:: Data provided ::

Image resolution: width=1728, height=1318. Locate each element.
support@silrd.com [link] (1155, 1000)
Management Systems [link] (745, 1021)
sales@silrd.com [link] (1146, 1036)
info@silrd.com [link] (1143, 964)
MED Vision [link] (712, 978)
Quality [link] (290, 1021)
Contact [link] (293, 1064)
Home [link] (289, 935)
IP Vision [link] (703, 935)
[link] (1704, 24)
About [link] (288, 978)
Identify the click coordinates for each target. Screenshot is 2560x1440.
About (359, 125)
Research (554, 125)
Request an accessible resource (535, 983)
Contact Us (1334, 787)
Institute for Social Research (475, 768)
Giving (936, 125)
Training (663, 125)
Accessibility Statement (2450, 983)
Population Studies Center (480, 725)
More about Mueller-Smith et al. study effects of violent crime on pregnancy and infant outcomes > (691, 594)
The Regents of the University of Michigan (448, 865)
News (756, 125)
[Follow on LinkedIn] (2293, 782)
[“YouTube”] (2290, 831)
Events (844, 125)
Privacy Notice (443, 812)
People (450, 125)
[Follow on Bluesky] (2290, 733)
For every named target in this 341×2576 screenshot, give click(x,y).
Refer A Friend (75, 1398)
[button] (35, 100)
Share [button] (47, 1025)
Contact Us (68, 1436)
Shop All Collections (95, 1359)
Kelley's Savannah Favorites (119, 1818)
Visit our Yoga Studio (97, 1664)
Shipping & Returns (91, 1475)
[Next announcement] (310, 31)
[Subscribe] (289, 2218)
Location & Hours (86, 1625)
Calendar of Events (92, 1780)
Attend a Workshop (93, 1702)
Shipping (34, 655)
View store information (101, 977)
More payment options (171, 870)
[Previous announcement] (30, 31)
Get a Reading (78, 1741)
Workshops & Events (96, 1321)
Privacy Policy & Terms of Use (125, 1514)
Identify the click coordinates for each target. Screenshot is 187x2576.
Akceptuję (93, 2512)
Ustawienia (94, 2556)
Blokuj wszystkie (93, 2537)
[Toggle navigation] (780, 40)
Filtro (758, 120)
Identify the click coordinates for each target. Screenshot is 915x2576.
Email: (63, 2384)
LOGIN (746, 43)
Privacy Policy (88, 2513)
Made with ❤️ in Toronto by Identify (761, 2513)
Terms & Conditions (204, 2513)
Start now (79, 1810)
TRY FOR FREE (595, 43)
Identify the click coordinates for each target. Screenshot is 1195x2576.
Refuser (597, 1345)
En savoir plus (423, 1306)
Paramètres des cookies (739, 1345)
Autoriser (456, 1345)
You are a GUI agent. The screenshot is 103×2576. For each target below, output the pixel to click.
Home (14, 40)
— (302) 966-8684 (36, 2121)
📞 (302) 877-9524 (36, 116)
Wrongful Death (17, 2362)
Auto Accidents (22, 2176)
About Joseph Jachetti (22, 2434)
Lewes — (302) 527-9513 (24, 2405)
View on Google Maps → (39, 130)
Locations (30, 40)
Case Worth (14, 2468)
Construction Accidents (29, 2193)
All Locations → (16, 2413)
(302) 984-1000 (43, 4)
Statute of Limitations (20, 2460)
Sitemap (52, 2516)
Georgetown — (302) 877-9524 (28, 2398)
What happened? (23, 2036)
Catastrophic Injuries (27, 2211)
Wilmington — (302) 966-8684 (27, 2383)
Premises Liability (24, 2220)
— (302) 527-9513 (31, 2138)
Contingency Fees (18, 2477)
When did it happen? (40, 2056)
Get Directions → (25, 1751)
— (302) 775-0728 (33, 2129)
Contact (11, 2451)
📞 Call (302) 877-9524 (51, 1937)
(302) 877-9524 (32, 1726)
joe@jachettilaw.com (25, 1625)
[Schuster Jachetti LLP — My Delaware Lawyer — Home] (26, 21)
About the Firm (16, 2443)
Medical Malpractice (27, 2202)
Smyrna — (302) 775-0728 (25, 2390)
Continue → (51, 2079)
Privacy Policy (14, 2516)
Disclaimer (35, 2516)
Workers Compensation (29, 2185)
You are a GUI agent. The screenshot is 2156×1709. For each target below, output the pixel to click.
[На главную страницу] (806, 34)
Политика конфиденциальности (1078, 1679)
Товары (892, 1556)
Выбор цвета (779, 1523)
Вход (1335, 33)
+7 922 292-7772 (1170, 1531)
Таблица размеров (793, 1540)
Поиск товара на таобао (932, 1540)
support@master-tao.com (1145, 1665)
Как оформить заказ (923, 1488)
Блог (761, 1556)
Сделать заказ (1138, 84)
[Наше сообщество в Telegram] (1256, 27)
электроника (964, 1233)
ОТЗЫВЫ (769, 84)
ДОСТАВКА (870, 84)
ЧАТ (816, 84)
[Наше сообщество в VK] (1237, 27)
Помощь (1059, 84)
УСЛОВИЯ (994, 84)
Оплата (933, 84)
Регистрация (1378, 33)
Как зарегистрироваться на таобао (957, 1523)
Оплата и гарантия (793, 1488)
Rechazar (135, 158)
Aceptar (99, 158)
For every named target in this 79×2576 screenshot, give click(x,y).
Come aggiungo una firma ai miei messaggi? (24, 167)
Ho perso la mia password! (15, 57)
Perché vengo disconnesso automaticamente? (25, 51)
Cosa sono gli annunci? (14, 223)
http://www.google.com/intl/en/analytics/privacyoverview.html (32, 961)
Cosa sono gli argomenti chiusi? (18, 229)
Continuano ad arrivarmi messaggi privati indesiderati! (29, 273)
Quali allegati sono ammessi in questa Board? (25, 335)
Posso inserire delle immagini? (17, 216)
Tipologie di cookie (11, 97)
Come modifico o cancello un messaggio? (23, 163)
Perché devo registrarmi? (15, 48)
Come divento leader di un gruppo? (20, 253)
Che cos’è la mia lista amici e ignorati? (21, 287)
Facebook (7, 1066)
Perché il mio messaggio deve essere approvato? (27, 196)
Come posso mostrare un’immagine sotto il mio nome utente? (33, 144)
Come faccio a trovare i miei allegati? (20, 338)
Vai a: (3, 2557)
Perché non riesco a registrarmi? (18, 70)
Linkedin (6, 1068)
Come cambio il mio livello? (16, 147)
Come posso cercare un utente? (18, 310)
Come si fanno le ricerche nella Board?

:::

[What is required] Give back exactly the lines above starting at the line where "[Schuster Jachetti LLP" appears and ending at the line where "Quali allegati sono" appears, both included, with no other lines.

[Solution for this exercise]
[Schuster Jachetti LLP — My Delaware Lawyer — Home] (26, 21)
About the Firm (16, 2443)
Medical Malpractice (27, 2202)
Smyrna — (302) 775-0728 (25, 2390)
Continue → (51, 2079)
Privacy Policy (14, 2516)
Disclaimer (35, 2516)
Workers Compensation (29, 2185)
You are a GUI agent. The screenshot is 2156×1709. For each target below, output the pixel to click.
[На главную страницу] (806, 34)
Политика конфиденциальности (1078, 1679)
Товары (892, 1556)
Выбор цвета (779, 1523)
Вход (1335, 33)
+7 922 292-7772 (1170, 1531)
Таблица размеров (793, 1540)
Поиск товара на таобао (932, 1540)
support@master-tao.com (1145, 1665)
Как оформить заказ (923, 1488)
Блог (761, 1556)
Сделать заказ (1138, 84)
[Наше сообщество в Telegram] (1256, 27)
электроника (964, 1233)
ОТЗЫВЫ (769, 84)
ДОСТАВКА (870, 84)
ЧАТ (816, 84)
[Наше сообщество в VK] (1237, 27)
Помощь (1059, 84)
УСЛОВИЯ (994, 84)
Оплата (933, 84)
Регистрация (1378, 33)
Как зарегистрироваться на таобао (957, 1523)
Оплата и гарантия (793, 1488)
Rechazar (135, 158)
Aceptar (99, 158)
For every named target in this 79×2576 screenshot, give click(x,y).
Come aggiungo una firma ai miei messaggi? (24, 167)
Ho perso la mia password! (15, 57)
Perché vengo disconnesso automaticamente? (25, 51)
Cosa sono gli annunci? (14, 223)
http://www.google.com/intl/en/analytics/privacyoverview.html (32, 961)
Cosa sono gli argomenti chiusi? (18, 229)
Continuano ad arrivarmi messaggi privati indesiderati! (29, 273)
Quali allegati sono ammessi in questa Board? (25, 335)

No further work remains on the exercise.